TASK DESCRIPTION:
Only the number is requested. Tally the lines of the data that hold the string "Expand".

[Saved entries]

---+---

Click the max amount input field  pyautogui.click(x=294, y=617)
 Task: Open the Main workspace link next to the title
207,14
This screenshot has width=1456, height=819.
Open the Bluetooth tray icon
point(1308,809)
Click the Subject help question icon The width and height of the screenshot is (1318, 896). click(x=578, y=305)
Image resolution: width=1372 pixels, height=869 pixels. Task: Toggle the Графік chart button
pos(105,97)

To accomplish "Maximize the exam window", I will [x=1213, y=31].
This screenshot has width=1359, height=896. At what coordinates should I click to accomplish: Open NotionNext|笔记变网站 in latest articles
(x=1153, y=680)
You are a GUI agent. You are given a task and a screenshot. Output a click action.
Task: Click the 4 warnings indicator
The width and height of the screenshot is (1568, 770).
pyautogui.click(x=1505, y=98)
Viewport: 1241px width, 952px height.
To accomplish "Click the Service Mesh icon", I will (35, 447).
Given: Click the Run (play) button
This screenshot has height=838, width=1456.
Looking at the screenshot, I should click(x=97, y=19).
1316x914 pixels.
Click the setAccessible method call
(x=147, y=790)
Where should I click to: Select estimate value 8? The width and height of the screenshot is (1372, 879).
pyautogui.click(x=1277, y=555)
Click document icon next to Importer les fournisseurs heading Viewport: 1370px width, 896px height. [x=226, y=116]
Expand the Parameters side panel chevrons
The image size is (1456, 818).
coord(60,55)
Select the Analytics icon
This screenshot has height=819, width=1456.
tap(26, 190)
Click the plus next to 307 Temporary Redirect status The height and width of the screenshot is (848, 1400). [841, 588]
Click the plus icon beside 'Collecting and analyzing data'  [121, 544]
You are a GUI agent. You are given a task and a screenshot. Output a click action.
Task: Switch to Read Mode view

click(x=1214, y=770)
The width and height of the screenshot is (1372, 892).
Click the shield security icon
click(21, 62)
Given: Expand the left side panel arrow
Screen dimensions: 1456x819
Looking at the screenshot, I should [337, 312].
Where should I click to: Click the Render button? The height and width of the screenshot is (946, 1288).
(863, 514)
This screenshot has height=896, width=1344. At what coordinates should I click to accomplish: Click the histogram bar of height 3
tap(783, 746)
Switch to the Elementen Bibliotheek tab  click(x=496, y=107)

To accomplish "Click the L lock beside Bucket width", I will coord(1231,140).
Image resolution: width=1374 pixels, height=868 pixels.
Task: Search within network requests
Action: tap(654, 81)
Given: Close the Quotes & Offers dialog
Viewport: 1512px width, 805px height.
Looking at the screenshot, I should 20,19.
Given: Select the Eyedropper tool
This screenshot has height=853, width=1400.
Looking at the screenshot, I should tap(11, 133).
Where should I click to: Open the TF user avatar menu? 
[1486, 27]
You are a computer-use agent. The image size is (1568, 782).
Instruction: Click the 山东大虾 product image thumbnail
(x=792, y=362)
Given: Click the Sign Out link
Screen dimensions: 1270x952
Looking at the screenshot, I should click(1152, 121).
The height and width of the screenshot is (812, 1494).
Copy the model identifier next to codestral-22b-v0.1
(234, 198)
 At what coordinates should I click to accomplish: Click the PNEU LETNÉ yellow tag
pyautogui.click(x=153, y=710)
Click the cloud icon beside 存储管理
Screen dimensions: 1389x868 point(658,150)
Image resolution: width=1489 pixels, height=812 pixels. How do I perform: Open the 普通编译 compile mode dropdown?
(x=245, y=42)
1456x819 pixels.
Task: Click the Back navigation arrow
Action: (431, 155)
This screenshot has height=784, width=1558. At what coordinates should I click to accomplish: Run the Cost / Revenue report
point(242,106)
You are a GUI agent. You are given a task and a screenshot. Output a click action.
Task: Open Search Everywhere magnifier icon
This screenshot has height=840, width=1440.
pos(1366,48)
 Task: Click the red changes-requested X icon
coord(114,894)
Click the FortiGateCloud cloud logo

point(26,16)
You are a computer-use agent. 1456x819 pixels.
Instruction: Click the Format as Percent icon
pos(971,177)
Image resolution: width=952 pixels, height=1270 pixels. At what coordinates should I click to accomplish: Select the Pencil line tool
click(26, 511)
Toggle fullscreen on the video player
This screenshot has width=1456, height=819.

---+---

RESULT OF THIS EXERCISE:
2